Hutton would have wanted to stay and defend defence, if you like, as best he could. The preservation of a muscular Iranian strategy was particularly important to him and he was genuinely worried that defence would suffer cuts under the Tories. But he was also close to Purnell – he was Purnell’s boss at DWP – and they think along the same pro-market, pro-reform lines. I have not spoken to Hutton, nor anyone close to him. But I do know him fairly well and I would suspect that he saw Purnell acting on his beliefs and thought: “I can’t let him do that alone”. And he’d have seen the weasel words of others – Tessa Jowell, David Miliband – and thought that he could not join them. He was always unlikely to be re- elected. But he could have spent his final year of his political career as a Defence Secretary, a job he loves, or a backbencher. He has chosen the latter, out of principle.

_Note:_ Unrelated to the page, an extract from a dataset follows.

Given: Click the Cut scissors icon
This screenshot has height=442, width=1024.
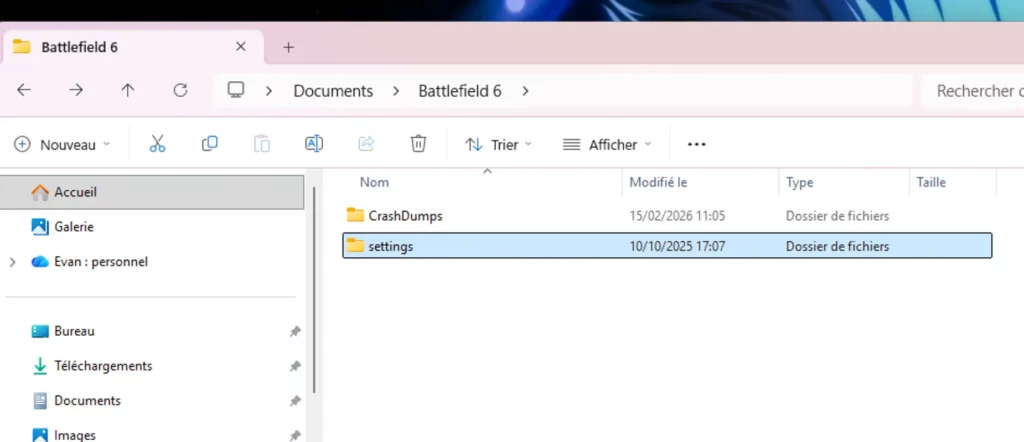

It’s strange that Purnell has been called a “careerist” by John Prescott on his blog today. Choosing the backbenches over education, as Purnell did, is the act of principle rather than careerism. What David Miliband is doing is careerism: supporting a Prime Minister that he knows, in his heart, should go. I suspect Hutton judged he would not forgive himself had he not acted when Purnell acted: it is time for those who believe in a pro-reform Labour Party to be counted. And so far, today, I can count only two.